[Task input Boundary: Start]

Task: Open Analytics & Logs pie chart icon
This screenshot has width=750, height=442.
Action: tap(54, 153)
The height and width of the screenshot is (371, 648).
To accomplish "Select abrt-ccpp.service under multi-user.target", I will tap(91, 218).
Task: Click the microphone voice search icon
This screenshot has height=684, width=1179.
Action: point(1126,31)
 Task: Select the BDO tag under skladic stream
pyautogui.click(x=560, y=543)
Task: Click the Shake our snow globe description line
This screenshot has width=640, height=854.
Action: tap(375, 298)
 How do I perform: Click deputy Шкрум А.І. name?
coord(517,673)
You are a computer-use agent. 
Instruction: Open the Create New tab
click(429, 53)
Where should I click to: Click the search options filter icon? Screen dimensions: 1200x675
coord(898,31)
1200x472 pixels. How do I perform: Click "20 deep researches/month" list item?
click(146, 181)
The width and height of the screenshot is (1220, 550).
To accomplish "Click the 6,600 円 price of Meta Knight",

[Task input Boundary: End]

Exercise aim »
Print out the complete data above, character for character.

Answer area »
Task: Open Analytics & Logs pie chart icon
This screenshot has width=750, height=442.
Action: tap(54, 153)
The height and width of the screenshot is (371, 648).
To accomplish "Select abrt-ccpp.service under multi-user.target", I will tap(91, 218).
Task: Click the microphone voice search icon
This screenshot has height=684, width=1179.
Action: point(1126,31)
 Task: Select the BDO tag under skladic stream
pyautogui.click(x=560, y=543)
Task: Click the Shake our snow globe description line
This screenshot has width=640, height=854.
Action: tap(375, 298)
 How do I perform: Click deputy Шкрум А.І. name?
coord(517,673)
You are a computer-use agent. 
Instruction: Open the Create New tab
click(429, 53)
Where should I click to: Click the search options filter icon? Screen dimensions: 1200x675
coord(898,31)
1200x472 pixels. How do I perform: Click "20 deep researches/month" list item?
click(146, 181)
The width and height of the screenshot is (1220, 550).
To accomplish "Click the 6,600 円 price of Meta Knight",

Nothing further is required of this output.